The way this plays out is that the CTO often gets managed out or sideways into the organization as an individual contributor. In other words: They were a great programmer for the first stage of the company, but ultimately they were a code-wrangler who now owns 30% of a company. Developers are expensive and worth the cost, don’t get me wrong, but if a startup sees a $1 billion outcome, it’s hard to argue that a $300 million programmer makes sense.
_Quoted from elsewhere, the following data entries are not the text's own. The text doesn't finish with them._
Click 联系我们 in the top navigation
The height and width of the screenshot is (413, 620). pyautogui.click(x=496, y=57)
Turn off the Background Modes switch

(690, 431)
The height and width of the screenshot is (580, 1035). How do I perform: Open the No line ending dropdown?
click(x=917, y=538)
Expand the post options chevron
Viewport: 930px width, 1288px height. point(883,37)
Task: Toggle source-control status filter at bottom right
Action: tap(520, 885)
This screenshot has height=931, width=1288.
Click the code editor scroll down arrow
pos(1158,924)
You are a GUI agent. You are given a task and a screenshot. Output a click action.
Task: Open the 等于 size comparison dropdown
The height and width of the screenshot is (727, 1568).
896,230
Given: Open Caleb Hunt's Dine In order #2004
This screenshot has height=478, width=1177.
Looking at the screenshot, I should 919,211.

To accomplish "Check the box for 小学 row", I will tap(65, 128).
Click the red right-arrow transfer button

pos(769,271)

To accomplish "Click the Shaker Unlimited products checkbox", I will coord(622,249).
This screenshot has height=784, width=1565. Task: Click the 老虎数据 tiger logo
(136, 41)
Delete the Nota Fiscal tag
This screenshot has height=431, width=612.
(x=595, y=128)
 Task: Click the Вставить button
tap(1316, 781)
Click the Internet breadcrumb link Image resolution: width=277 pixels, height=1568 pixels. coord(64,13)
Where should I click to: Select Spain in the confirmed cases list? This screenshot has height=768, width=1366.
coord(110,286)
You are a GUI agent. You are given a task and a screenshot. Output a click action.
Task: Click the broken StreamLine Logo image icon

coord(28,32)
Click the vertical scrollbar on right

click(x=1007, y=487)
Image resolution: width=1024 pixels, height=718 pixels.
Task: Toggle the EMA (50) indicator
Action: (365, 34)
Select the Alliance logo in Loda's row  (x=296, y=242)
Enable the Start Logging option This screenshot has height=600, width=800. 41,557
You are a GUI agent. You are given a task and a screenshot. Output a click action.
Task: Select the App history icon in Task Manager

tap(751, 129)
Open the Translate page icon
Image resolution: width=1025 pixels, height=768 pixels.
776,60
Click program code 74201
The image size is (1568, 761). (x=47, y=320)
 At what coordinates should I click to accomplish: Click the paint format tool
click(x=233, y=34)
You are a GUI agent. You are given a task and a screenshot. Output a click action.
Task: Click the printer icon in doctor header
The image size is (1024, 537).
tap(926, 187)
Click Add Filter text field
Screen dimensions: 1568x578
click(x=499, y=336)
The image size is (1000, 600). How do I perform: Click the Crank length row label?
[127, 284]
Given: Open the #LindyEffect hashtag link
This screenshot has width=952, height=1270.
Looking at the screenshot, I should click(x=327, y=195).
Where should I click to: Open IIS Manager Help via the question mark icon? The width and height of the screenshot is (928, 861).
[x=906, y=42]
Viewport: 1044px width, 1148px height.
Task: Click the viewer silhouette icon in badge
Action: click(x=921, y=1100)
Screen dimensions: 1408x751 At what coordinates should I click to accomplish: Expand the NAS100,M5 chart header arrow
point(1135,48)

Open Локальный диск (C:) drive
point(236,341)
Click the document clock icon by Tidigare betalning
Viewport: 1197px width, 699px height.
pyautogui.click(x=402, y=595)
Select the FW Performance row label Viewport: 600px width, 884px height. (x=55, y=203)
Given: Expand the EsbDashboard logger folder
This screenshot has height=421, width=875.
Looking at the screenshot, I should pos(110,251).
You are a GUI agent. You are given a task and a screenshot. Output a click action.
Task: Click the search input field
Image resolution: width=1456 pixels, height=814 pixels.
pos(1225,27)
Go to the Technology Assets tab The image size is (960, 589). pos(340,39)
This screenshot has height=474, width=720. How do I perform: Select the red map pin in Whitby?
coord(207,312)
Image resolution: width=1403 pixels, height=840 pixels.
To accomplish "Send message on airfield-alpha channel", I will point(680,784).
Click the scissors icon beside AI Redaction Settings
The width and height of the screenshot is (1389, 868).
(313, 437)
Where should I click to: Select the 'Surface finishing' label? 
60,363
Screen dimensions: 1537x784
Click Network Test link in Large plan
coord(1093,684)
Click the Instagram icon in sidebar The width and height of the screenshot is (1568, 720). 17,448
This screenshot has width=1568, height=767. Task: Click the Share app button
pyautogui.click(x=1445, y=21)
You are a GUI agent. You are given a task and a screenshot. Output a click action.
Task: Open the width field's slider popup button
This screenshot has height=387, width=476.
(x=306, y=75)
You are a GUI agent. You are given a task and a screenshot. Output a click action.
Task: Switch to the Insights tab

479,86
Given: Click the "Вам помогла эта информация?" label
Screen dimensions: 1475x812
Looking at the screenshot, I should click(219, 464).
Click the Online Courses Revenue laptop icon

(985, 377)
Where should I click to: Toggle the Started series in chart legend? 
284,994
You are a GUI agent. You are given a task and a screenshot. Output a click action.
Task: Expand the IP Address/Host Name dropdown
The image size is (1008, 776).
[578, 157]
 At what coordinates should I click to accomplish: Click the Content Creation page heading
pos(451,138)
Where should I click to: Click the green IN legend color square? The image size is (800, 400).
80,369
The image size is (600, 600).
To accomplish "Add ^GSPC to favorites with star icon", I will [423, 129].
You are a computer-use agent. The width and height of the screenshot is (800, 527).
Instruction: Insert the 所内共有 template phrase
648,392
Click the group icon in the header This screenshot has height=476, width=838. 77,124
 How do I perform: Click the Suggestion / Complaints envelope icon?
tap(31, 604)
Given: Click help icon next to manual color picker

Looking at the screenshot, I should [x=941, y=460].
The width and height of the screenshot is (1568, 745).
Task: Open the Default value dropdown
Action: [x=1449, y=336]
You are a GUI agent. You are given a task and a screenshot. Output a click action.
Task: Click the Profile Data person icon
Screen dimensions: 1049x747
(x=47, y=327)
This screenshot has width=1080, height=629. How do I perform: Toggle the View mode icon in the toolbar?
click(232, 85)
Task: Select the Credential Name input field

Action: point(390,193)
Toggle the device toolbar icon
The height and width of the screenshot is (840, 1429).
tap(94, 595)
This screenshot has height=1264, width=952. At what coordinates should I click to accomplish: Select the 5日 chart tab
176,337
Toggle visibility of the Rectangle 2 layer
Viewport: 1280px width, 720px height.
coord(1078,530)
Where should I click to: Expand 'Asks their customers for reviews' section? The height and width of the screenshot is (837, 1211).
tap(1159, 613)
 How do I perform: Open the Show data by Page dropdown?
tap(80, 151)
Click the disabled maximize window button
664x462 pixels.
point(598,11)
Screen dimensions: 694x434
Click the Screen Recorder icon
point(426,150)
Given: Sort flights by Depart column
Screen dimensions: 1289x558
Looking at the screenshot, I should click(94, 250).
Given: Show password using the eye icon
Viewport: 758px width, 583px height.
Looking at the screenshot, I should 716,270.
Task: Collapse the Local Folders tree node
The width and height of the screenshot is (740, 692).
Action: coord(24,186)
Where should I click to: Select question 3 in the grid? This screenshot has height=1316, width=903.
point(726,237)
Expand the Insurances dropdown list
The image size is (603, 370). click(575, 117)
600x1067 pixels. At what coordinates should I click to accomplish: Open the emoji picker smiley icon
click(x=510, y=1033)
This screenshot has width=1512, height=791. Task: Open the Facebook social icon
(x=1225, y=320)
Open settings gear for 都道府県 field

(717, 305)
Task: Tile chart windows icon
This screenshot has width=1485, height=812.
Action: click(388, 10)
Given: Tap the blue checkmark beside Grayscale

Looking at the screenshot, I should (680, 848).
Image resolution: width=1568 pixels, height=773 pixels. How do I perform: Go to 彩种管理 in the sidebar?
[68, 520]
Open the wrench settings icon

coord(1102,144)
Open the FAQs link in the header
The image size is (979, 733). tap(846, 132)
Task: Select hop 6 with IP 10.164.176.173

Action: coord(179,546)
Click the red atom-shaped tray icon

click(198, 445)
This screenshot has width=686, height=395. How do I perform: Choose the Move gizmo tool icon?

In a way, you could liken the process of evaluating a CTO to how enterprise sales are sometimes done, where the procurement process is a series of check boxes. Does the company have business insurance? Does it have a privacy policy? Is there a GDPR plan in place? It becomes a binary consideration: If they tick the boxes, great — but there is rarely any scrutiny as to whether the business insurance is adequate, whether the privacy policy makes sense, or whether the GDPR policies are implemented correctly.

When investors are investing in software, the CTO is effectively the equivalent of the head of R&D at a product company. And you’d better believe that that job role is scrutinized closely come investment time. “It’s remarkably uncommon for there to be a code review, even for Series A and Series B investment. There will be a full-on clinical inspection of the books,” Wild told me. “I remember doing a Series A with Sequoia. They brought in a pretty solid engineer from Google [to] walk through tech stuff and meet a couple of people on the team. But, first of all, that’s Sequoia, and most VC firms are not Sequoia. When I say VCs, I’m not really talking about the top 2%.”

The remaining 98% of VCs, though, should maybe pay a little bit more attention. Giving up a third of a company to solve a problem that could be solved by a freelancer wouldn’t fly in any other part of the business — why does it happen so often here?